Of course, I didn’t bother going to bed particularly early so I am knackered when the alarm goes off

Thaipusam’s an Indian festival where people who have committed sins in the previous year pay their penance by abstaining for 48 days, then attach, via hooks into bare skin, heavy objects to or a carriage / person that they drag along from the Sri Mahamariamman Temple in Chinatown to the Batu Caves (about 7-8 km). If you hadn’t got something attached to your body then you were probably carrying something heavy on your head. It was going to be a site to see!

Anyway the first taxi that we booked then phoned and said they didn’t want to take us there, so I very nearly gave up, but instead Lewis managed to secure a car that we could hire for the time we were going to be there, which was a good thing. So Moo, our cab driver, picks me up at my place at about 8 am and off we head to the Batu Caves. From what all the people in the office had been saying, plus the fact the original taxi driver had refused to take us, I was expecting carnage, and had worn walking shoes expecting to have to abandon our taxi and walk several kilometres to get there. As usual, it was a complete exaggeration and we managed to get almost to the front line of the procession without any issue.

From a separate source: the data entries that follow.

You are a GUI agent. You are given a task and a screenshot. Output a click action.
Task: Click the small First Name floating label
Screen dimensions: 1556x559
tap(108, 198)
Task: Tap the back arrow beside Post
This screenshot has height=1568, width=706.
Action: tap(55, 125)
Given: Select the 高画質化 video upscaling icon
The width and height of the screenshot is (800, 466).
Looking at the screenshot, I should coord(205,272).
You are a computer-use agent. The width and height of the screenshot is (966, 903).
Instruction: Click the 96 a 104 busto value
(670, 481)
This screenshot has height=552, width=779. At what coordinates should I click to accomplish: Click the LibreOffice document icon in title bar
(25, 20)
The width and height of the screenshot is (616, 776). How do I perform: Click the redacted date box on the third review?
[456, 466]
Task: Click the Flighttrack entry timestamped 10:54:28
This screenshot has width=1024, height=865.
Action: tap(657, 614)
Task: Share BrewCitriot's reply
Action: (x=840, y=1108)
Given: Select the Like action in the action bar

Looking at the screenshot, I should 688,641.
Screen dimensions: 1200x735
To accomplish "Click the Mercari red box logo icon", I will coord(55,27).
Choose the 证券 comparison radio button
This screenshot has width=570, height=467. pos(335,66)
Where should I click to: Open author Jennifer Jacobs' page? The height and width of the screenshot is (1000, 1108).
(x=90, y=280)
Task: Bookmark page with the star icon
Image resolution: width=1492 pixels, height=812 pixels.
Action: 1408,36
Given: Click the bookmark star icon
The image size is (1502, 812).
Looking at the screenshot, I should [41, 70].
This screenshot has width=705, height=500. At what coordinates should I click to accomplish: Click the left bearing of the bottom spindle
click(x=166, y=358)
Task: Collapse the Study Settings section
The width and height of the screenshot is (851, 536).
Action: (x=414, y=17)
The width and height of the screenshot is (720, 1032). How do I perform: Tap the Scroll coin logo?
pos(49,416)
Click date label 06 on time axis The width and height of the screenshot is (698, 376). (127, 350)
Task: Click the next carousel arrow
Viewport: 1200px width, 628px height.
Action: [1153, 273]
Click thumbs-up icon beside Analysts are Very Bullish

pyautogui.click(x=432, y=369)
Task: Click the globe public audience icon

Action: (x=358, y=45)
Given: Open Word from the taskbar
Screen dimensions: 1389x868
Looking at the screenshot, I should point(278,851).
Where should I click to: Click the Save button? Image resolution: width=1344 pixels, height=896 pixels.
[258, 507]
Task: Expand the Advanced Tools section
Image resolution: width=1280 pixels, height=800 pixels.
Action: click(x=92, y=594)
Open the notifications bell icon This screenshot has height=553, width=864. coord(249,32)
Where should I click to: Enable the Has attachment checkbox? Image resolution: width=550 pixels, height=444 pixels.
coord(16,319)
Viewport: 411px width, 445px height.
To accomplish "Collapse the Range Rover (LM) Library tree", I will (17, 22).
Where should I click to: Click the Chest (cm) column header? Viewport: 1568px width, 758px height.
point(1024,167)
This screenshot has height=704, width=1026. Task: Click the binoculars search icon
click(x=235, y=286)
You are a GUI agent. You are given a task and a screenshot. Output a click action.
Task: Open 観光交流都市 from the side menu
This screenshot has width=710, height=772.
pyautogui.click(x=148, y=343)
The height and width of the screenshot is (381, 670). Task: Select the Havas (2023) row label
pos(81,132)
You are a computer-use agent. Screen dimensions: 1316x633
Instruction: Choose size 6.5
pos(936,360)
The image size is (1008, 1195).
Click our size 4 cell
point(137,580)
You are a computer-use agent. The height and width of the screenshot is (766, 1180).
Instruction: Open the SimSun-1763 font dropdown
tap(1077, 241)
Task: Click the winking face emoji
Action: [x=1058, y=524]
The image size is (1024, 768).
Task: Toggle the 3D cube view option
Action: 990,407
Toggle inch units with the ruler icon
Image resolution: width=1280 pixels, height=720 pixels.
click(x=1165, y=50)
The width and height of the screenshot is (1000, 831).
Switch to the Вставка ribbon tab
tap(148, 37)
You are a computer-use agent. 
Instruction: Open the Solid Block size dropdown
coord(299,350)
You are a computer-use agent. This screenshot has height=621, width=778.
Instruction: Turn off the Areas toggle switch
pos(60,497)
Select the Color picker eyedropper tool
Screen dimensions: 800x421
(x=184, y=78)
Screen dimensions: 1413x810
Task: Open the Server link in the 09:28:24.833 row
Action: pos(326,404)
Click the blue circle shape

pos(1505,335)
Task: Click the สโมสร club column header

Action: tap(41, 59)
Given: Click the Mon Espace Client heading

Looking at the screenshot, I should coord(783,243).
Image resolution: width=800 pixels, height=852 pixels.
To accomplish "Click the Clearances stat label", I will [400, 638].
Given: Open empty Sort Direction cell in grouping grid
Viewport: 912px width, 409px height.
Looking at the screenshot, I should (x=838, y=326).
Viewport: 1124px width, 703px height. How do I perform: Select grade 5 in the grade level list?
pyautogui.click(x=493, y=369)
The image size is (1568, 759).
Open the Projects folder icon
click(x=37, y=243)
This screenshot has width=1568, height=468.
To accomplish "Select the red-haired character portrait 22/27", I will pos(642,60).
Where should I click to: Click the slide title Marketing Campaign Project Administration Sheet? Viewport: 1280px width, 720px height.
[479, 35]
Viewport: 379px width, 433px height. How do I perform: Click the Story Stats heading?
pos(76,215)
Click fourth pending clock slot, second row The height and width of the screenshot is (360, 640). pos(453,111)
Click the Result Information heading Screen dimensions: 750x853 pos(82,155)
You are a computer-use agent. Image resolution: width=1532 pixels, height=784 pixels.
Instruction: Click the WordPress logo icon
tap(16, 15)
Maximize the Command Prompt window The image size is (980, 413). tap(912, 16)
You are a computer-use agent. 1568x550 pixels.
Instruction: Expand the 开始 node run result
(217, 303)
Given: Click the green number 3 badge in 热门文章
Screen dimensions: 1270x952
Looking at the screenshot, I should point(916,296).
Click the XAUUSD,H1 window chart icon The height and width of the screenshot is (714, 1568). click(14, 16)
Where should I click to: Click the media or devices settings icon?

I must remember in future to either ignore these warnings of woe, or actually ask if they have got personal experiences to pull from: as it happens, most of those who said that I shouldn’t go there as it’ll be too crowded / dangerous / smelly have, in fact, never been.

It was amazing: we managed to get a pretty good spot just outside the main gates to the Caves and were able to watch the various spectacles pass us by: these consisted of men and women carrying either

  •  a body suit of some wooden / polystyrene construction with a deity sitting on top of them, festooned with peacock feathers
  • heavy looking milk churns on the head
  • wooden spoons pierced through cheekbones
  •  fruit / milk churns / ropes tied to other men/trolleys hooked into their backs

I spent the whole time going “Ow”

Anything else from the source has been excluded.